Should antidepressants be the first course of treatment for mild to moderate depression?
Not necessarily, said Peter Gove, innovation leader for health management at Green Shield Canada, during the 2017 Healthy Outcomes conference in June.
“Everyone experiences sadness from time to time. It’s normal,” he said. “Sadness is often a temporary reaction to difficult life events. It’s not illness.”
Yet according to a 2014 editorial in the BMJ, the definition of what constitutes depression has widened so much in recent years that it captures just about everyone, he said. “As a result, we’re over-medicating people like crazy,” said Gove.
Read: The promises and perils of personalized medicine and antidepressants
When Green Shield Canada looked at its drug data, it found only 15 per cent of employees on antidepressants were receiving the correct treatment. The other 85 per cent either received too low a dosage or didn’t stay on the medication because of side-effects or other issues. “We concluded many people probably did not need, or want, medication,” said Gove.

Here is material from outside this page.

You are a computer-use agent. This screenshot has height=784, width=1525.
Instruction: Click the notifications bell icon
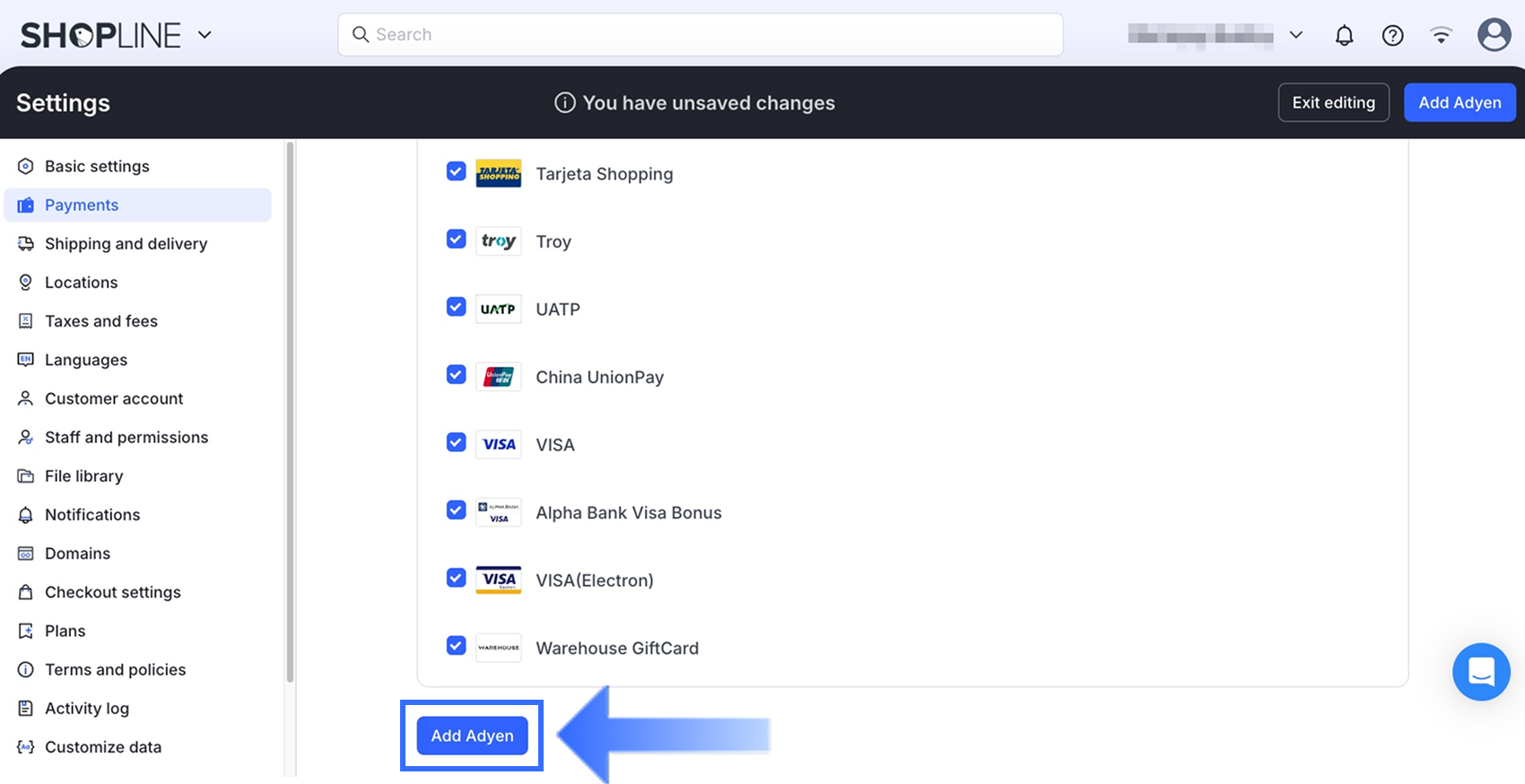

Gove explained that while medication does help people with severe depression, they’re usually too unwell to work. In the workplace, it’s mild or moderate depression that’s having an enormous impact on productivity, drug plans and disability claims. But if most employees experiencing depressive symptoms are receiving unnecessary or ineffective medication, what’s the solution?
“We need to get them psychotherapy,” said Gove. “That’s challenging, because good, evidence-based psychotherapy is not that available in our health-care system today. Yet psychotherapy results in better outcomes and prevents relapses.”
According to Gove, one of the most effective approaches for treating depression is cognitive behavioural therapy. It helps people understand their thought patterns and challenges them to change their behaviour. However, it can be costly. But there’s a new approach that’s both effective and more affordable: low-intensity cognitive behavioural therapy.
Read: Healthy Outcomes: Setting the standard for mental health
“This involves brief, very structured interventions delivered by paraprofessionals, rather than psychologists or social workers,” said Gove. “The employee then works with this coach over the phone using manuals. The outcomes are terrific, and it’s cost-effective.”
Gove presented some other ways organizations can support employees struggling with depression. They include:
- Regular check-ins between employees and their managers;
- More flexible work schedules;
- Support with workloads;
- Quiet places for timeouts;
- Reducing cognitive demands;
- Peer support programs; and
- Support through employee assistance programs.
“We need to realize that depression is a thought disorder. People are not thinking well,” said Gove.
“As a result, they often don’t recognize they have an illness and so don’t ask for help. But identifying people who may be at risk for, or experiencing, mild depression and getting them appropriate help not only helps keep them at work but can change the course of their illness.”